Research in Historical Musicology

Historical musicology in Cambridge has a long and distinguished history. The graduate programme is one of the largest in the UK, and features among its PhD holders many of the leading figures in national and international musicology. In the last thirty years, for example, doctoral students now holding prestigious posts elsewhere include: Robin Stowell (1978), Edward Higginbottom (1979), Roy Howat (1979), Nicholas Cook (1983), Daniel Leech-Wilkinson (1983), David Nicholls (1985), Donald Neville (1988), Silvina Milstein (1988), Mervyn Cooke (1989), John Rink (1989), Owen Rees (1991), Daniel Chua (1992), Robert Samuels (1994), Rebecca Herrissone (1996), Julian Horton (1998), Daniel Grimley (1999), Anthony Gritten (1999), Martin Dixon (1999), Alexander Rehding (1999), Flora Dennis (2001), Ben Earle (2001), Stephen Rose (2001), Martin Iddon (2004), James Davies (2005), and Helen Deeming (2005).

Graduates studying historical musicology at Cambridge are enrolled either on the M Phil course, a one-year taught Masters' which involves both general and specialist seminars and a dissertation, or as PhD students, which usually involves three to four years of specialist study.

The Faculty, which has particular strengths in music before 1600 and in nineteenth-century music, has ten full-time staff (three Professors, two Readers, three Senior Lecturers and two Lecturers) actively engaged in historical musicology.
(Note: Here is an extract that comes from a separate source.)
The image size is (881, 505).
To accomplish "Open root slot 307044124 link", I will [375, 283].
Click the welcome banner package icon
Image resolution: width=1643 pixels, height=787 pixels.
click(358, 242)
Three of them are recipients of the Dent Medal, awarded annually by the Royal Musical Association in conjunction with the International Musicological Society, and all are internationally distinguished in their respective fields. The Faculty sponsors a large number of visiting lecturers, usually about ten to fifteen per year, most of them appearing in the Graduate Colloquium Series, which is organized by current graduate students and takes place each Wednesday during term time. Further distinguished visitors appear as the biennial Orr Lecturer (Jeremy Isaacs, Julian Rushton, M. Jacques Attali, Ian Kemp, Reinhard Strohm, Bernard Williams, Frank Kermode, Jonathan Harvey, Simon Morrison) and as the Wort Lecturer, who joins the Faculty for a fixed period to give four formal lectures and various seminars (recent Wort Lecturers include Leo Treitler, Carolyn Abbate, Kofi Agawu, Lydia Goehr and Gary Tomlinson).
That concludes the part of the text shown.